Available Models

FreeInference provides access to multiple state-of-the-art LLM models for coding agents and IDEs.

Model Overview

Model ID

Name

Context Length

Max Output

Features

glm-5

GLM-5

200K tokens

128K tokens

Function calling, Structured output, Bilingual (Chinese/English), Thinking mode

glm-4.7

GLM-4.7

200K tokens

128K tokens

Function calling, Structured output, Bilingual (Chinese/English), Thinking mode

glm-4.7-flash

GLM-4.7-Flash

200K tokens

128K tokens

Function calling, Structured output, Bilingual (Chinese/English), Thinking mode

minimax-m2.5

MiniMax M2.5

1M tokens

128K tokens

Function calling, Structured output, Thinking mode, Multimodal (text+image)

minimax-m2

MiniMax M2

196K tokens

8K tokens

Function calling, Structured output

qwen3-coder-30b

Qwen3 Coder 30B

32K tokens

8K tokens

Function calling, Structured output

llama-3.3-70b-instruct

Llama 3.3 70B Instruct

131K tokens

8K tokens

Function calling, Structured output

llama-4-scout

Llama 4 Scout

128K tokens

16K tokens

Function calling, Structured output

llama-4-maverick

Llama 4 Maverick

128K tokens

16K tokens

Function calling, Structured output, Multimodal (text+image)

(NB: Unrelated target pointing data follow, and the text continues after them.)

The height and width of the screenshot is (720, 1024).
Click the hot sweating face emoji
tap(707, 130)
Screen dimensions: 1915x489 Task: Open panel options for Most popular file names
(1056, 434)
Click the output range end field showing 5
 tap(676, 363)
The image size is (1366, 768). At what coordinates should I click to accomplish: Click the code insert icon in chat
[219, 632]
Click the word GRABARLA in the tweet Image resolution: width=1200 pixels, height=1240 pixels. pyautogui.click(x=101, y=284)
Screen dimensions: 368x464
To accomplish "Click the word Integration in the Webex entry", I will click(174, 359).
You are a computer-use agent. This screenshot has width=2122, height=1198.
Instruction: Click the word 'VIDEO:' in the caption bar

Note: Llama models are available with limited capacity. Availability may vary during peak usage.

Embedding Models

Model ID

Name

Dimensions

Context Length

Use Case

bge-m3

BGE-M3

1024

8K tokens

Codebase indexing, semantic search


Model Details

GLM-5

Model ID: glm-5

  • Context length: 200,000 tokens

  • Max output: 128,000 tokens

  • Architecture: 745B MoE (44B active parameters)

  • Quantization: fp8

  • Input modalities: text

  • Output modalities: text

  • Language support: Chinese, English

  • Function calling: Yes

  • Structured output: Yes

  • Thinking mode: Yes

  • Tool streaming: Yes


GLM-4.7

Model ID: glm-4.7

  • Context length: 200,000 tokens

  • Max output: 128,000 tokens

  • Quantization: fp8

  • Input modalities: text

  • Output modalities: text

  • Language support: Chinese, English

  • Function calling: Yes

  • Structured output: Yes

  • Thinking mode: Yes

  • Tool streaming: Yes


GLM-4.7-Flash

Model ID: glm-4.7-flash

  • Context length: 200,000 tokens

  • Max output: 128,000 tokens

  • Quantization: fp8

  • Input modalities: text

  • Output modalities: text

  • Language support: Chinese, English

  • Function calling: Yes

  • Structured output: Yes

  • Thinking mode: Yes

  • Tool streaming: Yes


MiniMax M2.5

Model ID: minimax-m2.5

  • Context length: 1,000,000 tokens

  • Max output: 131,072 tokens

  • Architecture: 230B MoE (10B active parameters)

  • Quantization: bf16

  • Input modalities: text, image

  • Output modalities: text

  • Function calling: Yes

  • Structured output: Yes

  • Thinking mode: Yes


MiniMax M2

Model ID: minimax-m2

  • Context length: 196,608 tokens

  • Max output: 8,192 tokens

  • Quantization: bf16

  • Input modalities: text

  • Output modalities: text

  • Function calling: Yes

  • Structured output: Yes


Qwen3 Coder 30B

Model ID: qwen3-coder-30b

  • Context length: 32,768 tokens

  • Max output: 8,192 tokens

  • Quantization: bf16

  • Input modalities: text

  • Output modalities: text

  • Function calling: Yes

  • Structured output: Yes


Llama 3.3 70B Instruct (Limited Capacity)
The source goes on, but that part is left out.